Huh? If they have probable cause, they can search you. If they see drugs through your car window, they can search your car.
And I'm pretty sure publicly emitting radio waves with pirated music and software is pretty clear-cut probably cause for a search. The fact you can't see the radio waves without a device, doesn't matter. They use other electronic devices to measure and determine illegal activity on a regular basis (radar).
And no, they wouldn't need fancy equipment to "triangulate" as another poster suggested, or have to search a dozen people. Triangulation is used for more wide-area stuff (cell phone towers). If you're close enough for IEEE 802.2 communication, I'd think a simple directional signal finder would suffice. I'm not an engineer (nor a cop, nor a lawyer
Now, I'm not saying the cops would actually bother to do this. However, if it became as popular as the walkman, I bet industry would make sure they do start enforcing it, and it wouldn't be that hard to do.

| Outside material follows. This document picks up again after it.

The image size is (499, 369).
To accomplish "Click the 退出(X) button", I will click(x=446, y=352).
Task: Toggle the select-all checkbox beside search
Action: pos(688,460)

Now if the network were closed and encrypted, they wouldn't know the content. But that kind of defeats the purpose of this public-oriented system. If the public can sign up, so can enforcement.

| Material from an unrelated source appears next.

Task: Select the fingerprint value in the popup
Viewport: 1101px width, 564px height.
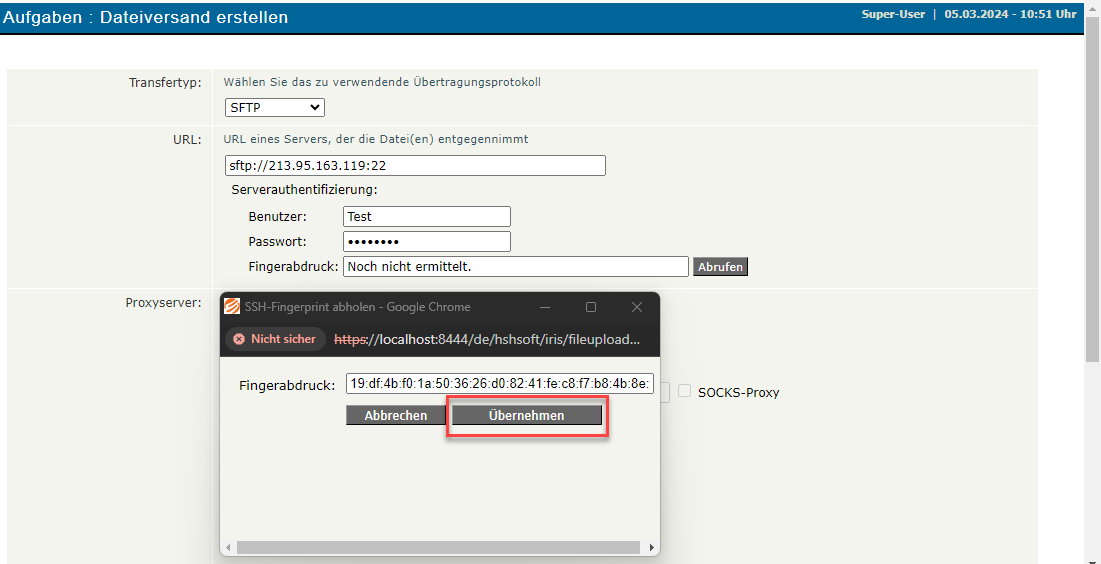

The whole thing just strikes me as akin to an electronic equivalent of selling pirated video tapes or CD's on the street corner. Definitely illegal.

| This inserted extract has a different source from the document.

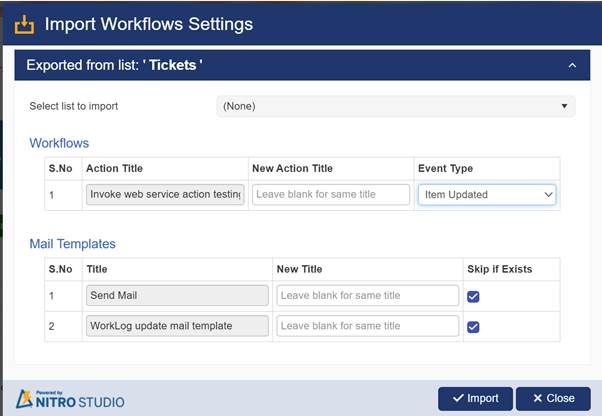
Task: Collapse the Exported from list section chevron
Action: tap(571, 66)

North American society seems far more permissive of things done in the privacy of one's own home. Illegal things done visibly (even if only electronically-visible) in public, is far more risky, I'd say.
I think the technological possibilities of this type of system are very exciting, but pirating music and software isn't likely to be the best use of it. (Swapping restaurant reviews for the area, and other city-information type of thing would be very cool.)
-me
Love many, trust a few, do harm to none.
If you support the War on Drugs, might be supporting terrorism.